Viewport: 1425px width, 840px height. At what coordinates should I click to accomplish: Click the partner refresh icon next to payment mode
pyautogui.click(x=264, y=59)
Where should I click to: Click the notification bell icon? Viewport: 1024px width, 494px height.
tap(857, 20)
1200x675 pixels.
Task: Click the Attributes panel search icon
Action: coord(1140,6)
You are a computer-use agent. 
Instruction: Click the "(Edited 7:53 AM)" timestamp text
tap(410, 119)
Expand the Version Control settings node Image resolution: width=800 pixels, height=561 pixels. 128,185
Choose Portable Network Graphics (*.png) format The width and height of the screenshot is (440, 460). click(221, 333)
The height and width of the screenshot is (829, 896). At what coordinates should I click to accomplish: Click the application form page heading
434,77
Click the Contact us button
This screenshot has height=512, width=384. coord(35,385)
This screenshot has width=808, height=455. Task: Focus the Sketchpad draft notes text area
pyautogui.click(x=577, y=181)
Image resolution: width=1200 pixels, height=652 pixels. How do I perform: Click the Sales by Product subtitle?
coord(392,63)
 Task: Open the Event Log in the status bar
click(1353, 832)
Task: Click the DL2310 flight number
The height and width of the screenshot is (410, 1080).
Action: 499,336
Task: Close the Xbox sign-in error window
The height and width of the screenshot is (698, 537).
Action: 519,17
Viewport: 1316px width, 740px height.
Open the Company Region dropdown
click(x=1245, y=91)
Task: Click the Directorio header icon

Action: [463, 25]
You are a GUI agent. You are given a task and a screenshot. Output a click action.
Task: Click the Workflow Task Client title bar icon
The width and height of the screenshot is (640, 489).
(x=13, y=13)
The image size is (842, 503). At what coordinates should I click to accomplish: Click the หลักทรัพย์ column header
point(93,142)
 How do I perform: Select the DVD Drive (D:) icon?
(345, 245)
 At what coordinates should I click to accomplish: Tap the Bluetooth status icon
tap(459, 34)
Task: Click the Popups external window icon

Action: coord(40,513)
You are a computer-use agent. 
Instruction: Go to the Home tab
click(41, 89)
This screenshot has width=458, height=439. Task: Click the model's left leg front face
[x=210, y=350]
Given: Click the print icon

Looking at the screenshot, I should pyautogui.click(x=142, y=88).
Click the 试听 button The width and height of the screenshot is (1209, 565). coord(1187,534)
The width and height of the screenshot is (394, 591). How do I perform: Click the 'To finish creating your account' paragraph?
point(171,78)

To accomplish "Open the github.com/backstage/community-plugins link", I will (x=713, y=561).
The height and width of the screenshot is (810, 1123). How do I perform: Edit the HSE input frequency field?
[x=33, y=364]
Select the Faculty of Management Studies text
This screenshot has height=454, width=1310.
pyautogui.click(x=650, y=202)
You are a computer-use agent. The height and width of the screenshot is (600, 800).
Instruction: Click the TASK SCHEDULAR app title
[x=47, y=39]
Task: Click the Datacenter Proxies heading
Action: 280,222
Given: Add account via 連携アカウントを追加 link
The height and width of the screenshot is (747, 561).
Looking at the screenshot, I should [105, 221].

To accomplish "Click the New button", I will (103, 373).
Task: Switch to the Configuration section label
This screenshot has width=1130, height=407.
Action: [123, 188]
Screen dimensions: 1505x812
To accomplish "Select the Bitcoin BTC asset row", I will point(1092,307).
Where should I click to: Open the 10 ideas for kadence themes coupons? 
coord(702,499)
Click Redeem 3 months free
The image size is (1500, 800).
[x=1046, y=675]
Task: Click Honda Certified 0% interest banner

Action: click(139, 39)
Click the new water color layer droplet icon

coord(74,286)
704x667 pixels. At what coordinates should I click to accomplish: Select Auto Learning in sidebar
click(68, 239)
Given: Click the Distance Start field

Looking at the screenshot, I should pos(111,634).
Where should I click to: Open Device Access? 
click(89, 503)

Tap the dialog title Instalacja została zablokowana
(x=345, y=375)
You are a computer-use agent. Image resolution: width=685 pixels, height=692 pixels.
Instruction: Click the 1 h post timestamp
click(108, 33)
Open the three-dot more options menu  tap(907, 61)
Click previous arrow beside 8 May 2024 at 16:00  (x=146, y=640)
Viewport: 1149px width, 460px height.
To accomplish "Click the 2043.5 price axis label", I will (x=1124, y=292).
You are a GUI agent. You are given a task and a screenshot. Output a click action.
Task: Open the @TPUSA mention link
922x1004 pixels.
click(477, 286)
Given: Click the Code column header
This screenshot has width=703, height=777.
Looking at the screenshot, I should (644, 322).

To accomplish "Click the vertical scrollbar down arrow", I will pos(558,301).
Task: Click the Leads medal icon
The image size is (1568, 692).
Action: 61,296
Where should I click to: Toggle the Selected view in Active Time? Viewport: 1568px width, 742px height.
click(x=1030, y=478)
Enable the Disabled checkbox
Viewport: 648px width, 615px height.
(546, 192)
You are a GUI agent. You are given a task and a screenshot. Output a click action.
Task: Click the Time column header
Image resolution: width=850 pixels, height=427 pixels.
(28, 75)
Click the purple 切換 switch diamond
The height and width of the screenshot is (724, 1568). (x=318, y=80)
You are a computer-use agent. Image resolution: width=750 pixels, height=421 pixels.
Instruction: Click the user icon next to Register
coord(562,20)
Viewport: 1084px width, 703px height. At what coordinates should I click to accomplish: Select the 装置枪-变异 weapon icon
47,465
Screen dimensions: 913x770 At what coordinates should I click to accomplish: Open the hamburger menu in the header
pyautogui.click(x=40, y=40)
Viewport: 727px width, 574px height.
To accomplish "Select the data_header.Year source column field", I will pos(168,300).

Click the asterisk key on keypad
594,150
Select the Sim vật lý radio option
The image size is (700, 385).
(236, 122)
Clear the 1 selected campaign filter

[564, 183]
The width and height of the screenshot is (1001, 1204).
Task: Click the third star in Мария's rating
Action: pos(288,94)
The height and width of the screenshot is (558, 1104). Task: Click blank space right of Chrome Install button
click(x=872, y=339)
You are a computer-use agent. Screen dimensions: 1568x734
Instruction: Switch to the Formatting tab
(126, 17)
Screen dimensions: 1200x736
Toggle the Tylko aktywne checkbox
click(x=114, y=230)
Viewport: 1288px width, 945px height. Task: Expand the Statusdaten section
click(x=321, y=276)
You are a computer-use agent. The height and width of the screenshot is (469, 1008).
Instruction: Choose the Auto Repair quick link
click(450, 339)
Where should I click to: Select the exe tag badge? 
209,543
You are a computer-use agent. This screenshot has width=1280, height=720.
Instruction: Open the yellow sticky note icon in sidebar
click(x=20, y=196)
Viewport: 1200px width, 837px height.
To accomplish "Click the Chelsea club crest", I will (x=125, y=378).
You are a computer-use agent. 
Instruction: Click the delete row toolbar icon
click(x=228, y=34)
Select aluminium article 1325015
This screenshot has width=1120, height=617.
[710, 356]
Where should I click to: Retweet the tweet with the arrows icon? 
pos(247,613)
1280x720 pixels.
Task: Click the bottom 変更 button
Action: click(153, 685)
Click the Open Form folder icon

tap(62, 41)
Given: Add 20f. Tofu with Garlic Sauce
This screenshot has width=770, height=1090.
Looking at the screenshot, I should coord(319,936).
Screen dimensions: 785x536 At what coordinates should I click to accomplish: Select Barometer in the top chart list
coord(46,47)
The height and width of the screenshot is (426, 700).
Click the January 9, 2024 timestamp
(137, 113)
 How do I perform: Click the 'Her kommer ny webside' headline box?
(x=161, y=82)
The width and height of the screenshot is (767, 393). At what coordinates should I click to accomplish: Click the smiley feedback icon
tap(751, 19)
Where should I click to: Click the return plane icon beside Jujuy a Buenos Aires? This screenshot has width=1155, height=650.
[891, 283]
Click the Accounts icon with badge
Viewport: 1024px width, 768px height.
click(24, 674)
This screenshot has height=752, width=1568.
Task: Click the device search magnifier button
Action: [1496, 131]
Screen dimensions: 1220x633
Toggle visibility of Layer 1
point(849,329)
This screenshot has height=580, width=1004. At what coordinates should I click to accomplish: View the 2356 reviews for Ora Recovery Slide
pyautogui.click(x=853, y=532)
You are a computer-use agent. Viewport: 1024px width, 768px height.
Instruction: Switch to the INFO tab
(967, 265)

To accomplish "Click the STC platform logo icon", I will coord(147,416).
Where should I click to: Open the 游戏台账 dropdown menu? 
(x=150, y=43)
════
▸ **EXERCISE**: Count the lines in the records above that contain the word "will", and reply with only that number.

▸ **EXERCISE SOLUTION**: 8